Print This Page Email This Page
Volunteers Say Quake Survivors Need Lasting Aid

Shi Qian, a 42-year-old mother, found an unforgettable memento for her teenage daughter, one that she hopes will teach a profound lesson.

It was a notebook recovered from the ruins of a collapsed school in Beichuan, where more than 1,300 students and school staff were buried or killed after the May 12 earthquake.

"My heart sank when I saw the notebook. It couldn't be more familiar," said Shi, who is among the many volunteers helping in China's quake zone.

Shi's 14-year-old daughter is a seventh-grade student in Beijing, and such notebooks are part of her daily routine.

The book was crumpled and dirty. On the white cover, in black ink, were the details of the owner: "Grade: Seventh, 2008. Name: Chen Xun. Student Number: 149. Instructor: Teacher Yang." Inside the book were three pages of geometry exercises, and the teacher's comments were written in red ink. Shi said it was picked up from the rubble, along with keys, school-bags and books stained with blood.

Chen Xun, the boy who once owned the book, isn't on the latest lists of survivors.

The 8.0-magnitude earthquake, the strongest in decades, has killed more than 50,000 people and left more than 5 million homeless.

"The notebook is a lasting reminder of the pain and of what we should do to help," she said.

On Monday, Shi, manager of a Beijing-based computer company, flew to Chengdu, bringing 30 tons of milk powder, bottled water, canned food and biscuits and quilts with the help of her colleagues. They then went by truck to Shifang City, one of the worst hit areas.

On the day Shi departed, warnings were issued that there could be 6- to 7-magnitude aftershocks in Sichuan, and her daughter and husband were worried.
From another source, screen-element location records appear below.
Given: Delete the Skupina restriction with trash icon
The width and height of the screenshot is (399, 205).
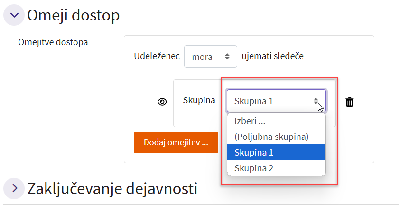Looking at the screenshot, I should (350, 102).
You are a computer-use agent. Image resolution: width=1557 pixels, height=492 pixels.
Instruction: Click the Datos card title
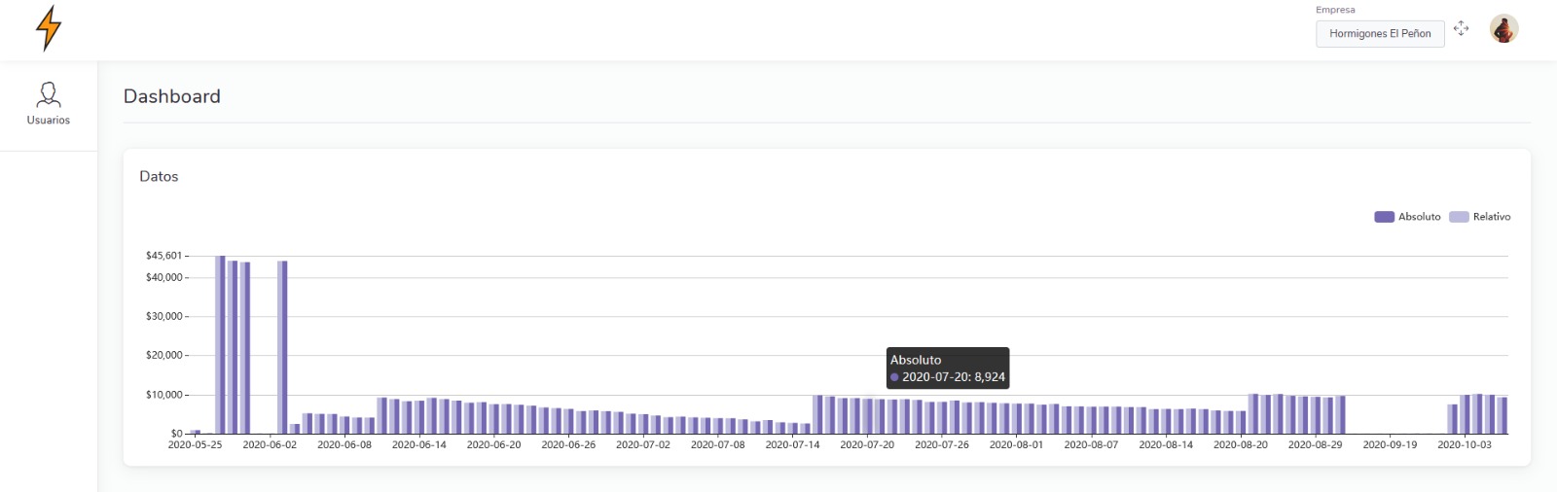tap(159, 176)
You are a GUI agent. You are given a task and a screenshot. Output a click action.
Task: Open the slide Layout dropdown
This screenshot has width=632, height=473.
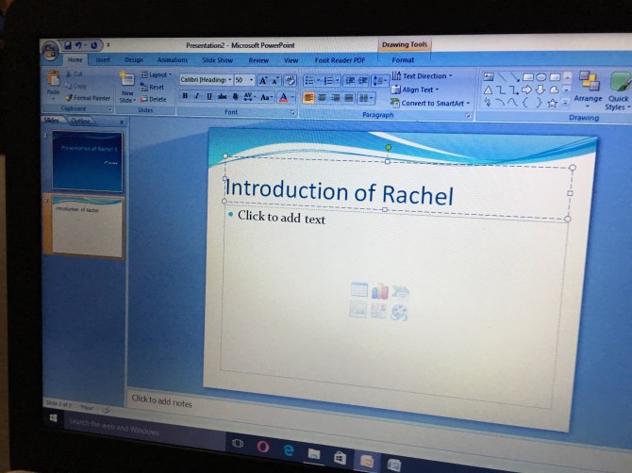(157, 74)

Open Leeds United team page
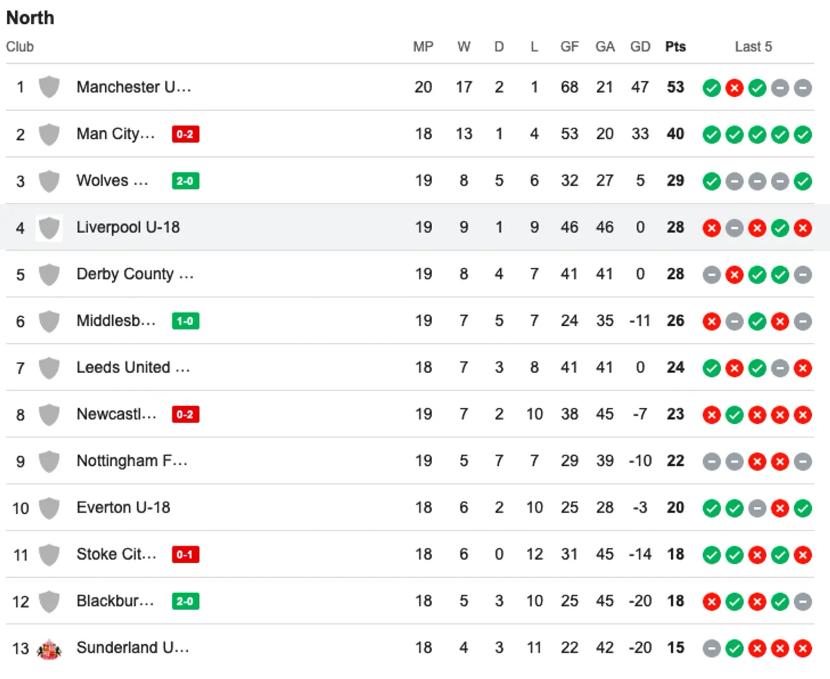(133, 367)
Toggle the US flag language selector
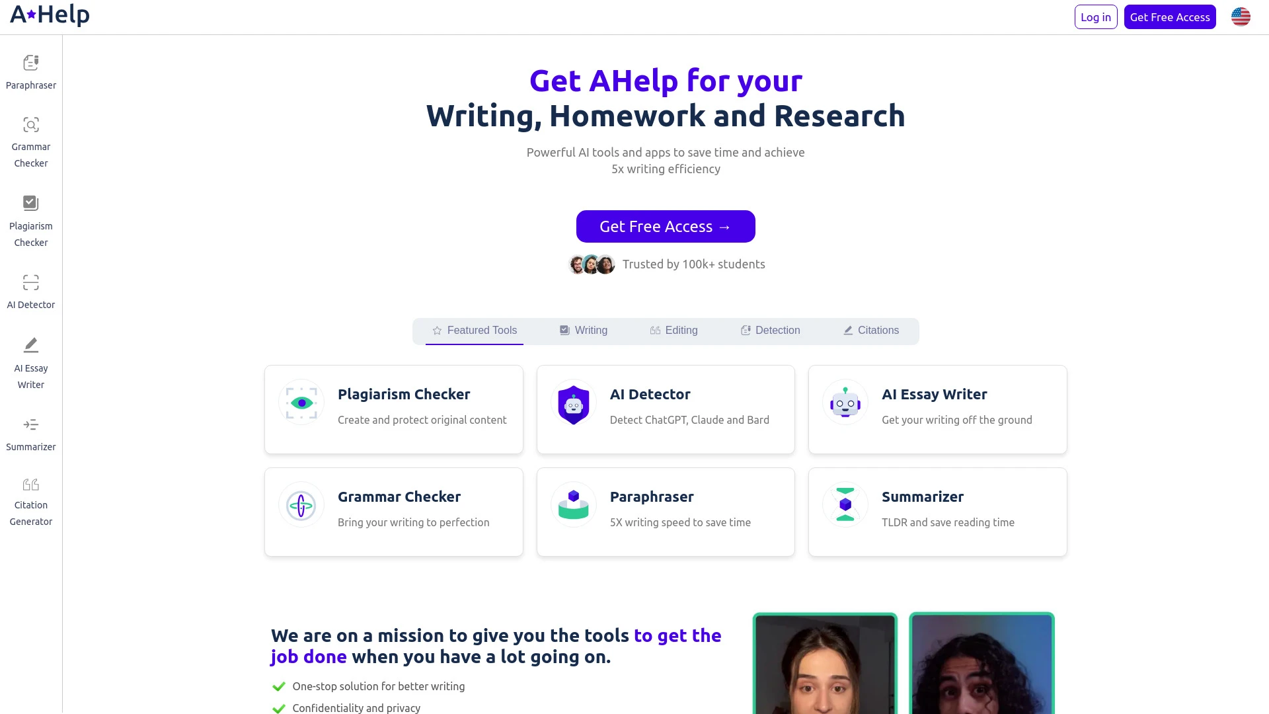The width and height of the screenshot is (1269, 714). point(1241,17)
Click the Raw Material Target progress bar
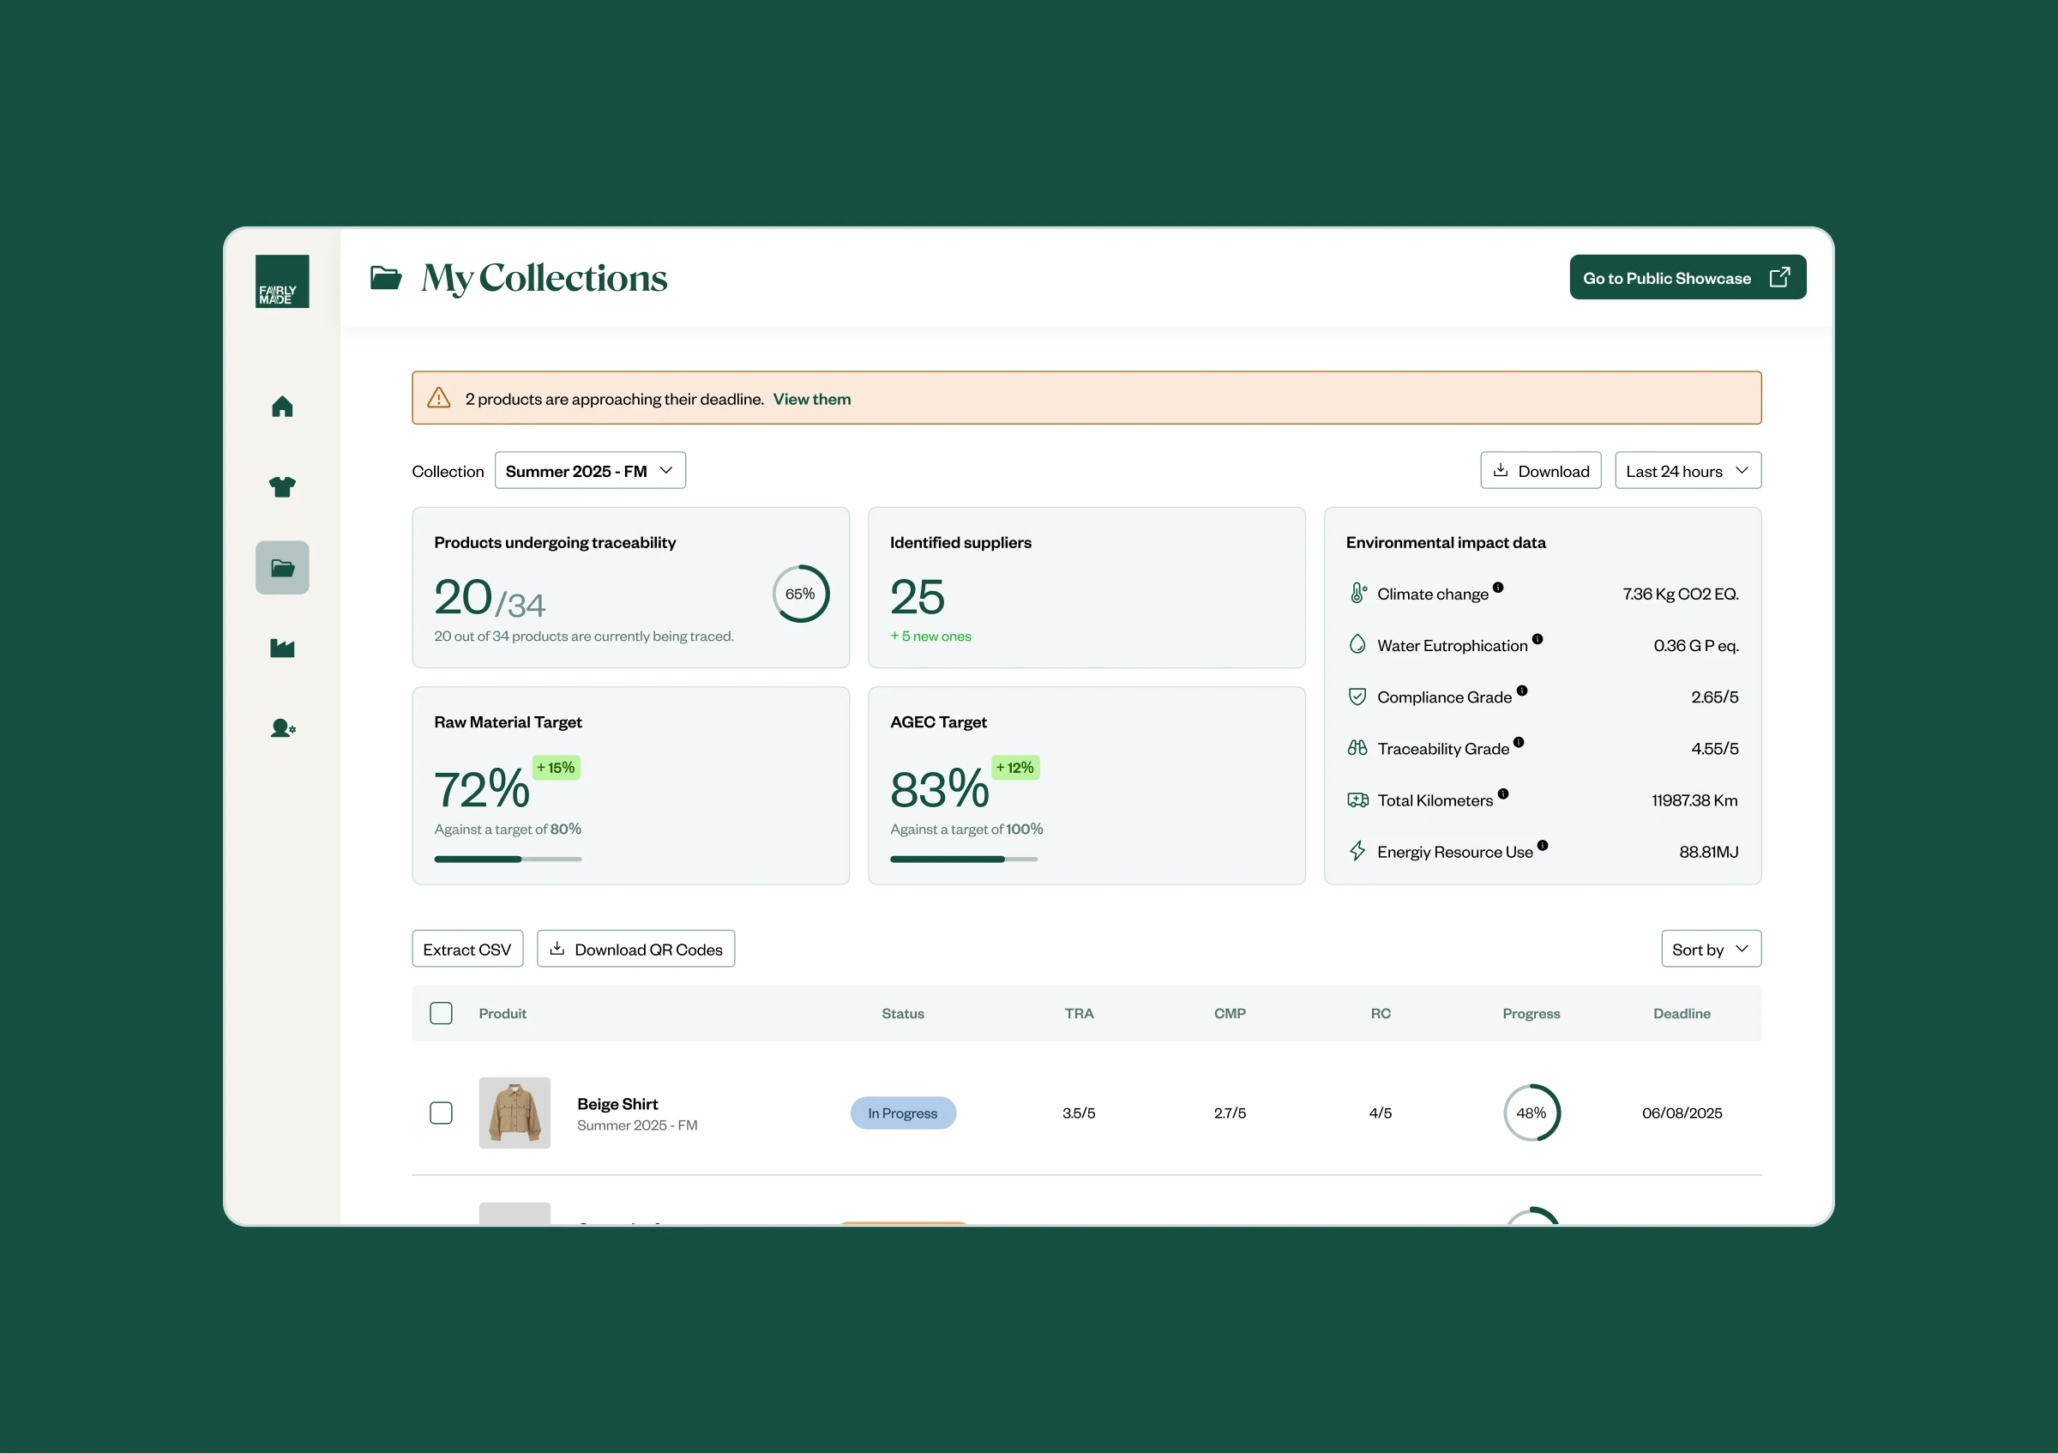 coord(507,859)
"But I just wanted to be there, even if just to give them a cup of water," she said. Shi's company has donated more than 8 million yuan (US$1.13 million) since the earthquake.

Like Shi, thousands of volunteers have flooded the quake-hit areas, providing care, cash and aid to the quake victims.

"A catastrophe like this demands a continuous outpouring of help. I hope the influx of aid and care can be long-lasting," she said.

"I've heard so much about the earthquake, but being there is something unbearable. The scale of destruction is so big. You couldn't even imagine people had lived here," she said.

The aftermath is profound: epidemic prevention, psychological counseling, medical treatment, and rebuilding homes, schools and in some cases, whole cities.

"I'm afraid in a few months' time, people will go back to their lives, and forget the people in Sichuan," wrote Jin Yurong, a psychological counselor in Beijing who has returned from Sichuan. "The quake survivors can't afford a second round of desertion."

"A 10-year-old boy I counseled left me the cell phone numbers of his deceased parents, and asked me to call. Another boy turned away when people tried to touch him. His arm was broken and he witnessed the death of his friend," she wrote.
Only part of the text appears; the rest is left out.